[Coordinate data for items]
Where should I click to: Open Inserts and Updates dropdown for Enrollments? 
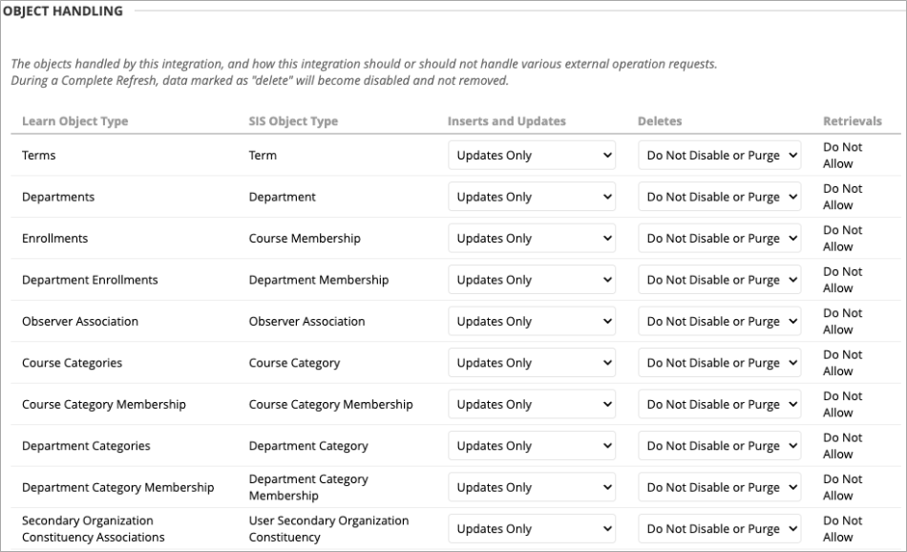pyautogui.click(x=532, y=239)
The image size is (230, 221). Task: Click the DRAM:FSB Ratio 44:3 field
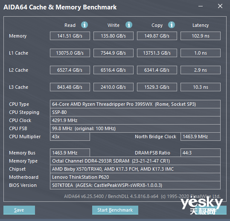[x=201, y=153]
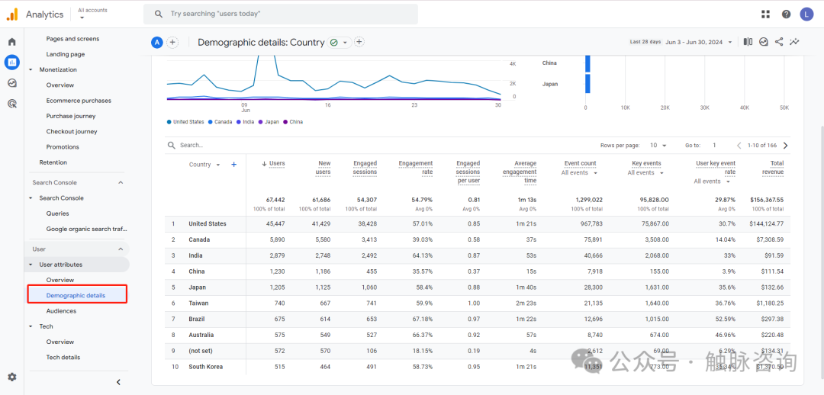
Task: Click the table Search input field
Action: 229,145
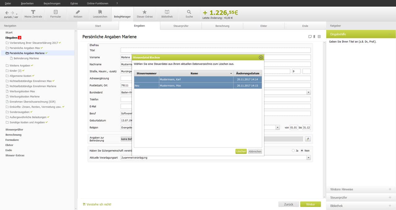
Task: Open the Bundesland dropdown
Action: 308,92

(YOUR OBJECTIVE):
Arrange the lines from the one containing "The image size" through the end of the records, inclusive, as a JSON list of strings with one string per line and no blank lines. Omit the pictures.

(WRITTEN ANSWER):
[
  "The image size is (230, 221). Task: Click the DRAM:FSB Ratio 44:3 field",
  "[x=201, y=153]",
  "Task: Click the table Search input field",
  "Action: 229,145",
  "Task: Open the Bundesland dropdown",
  "Action: 308,92"
]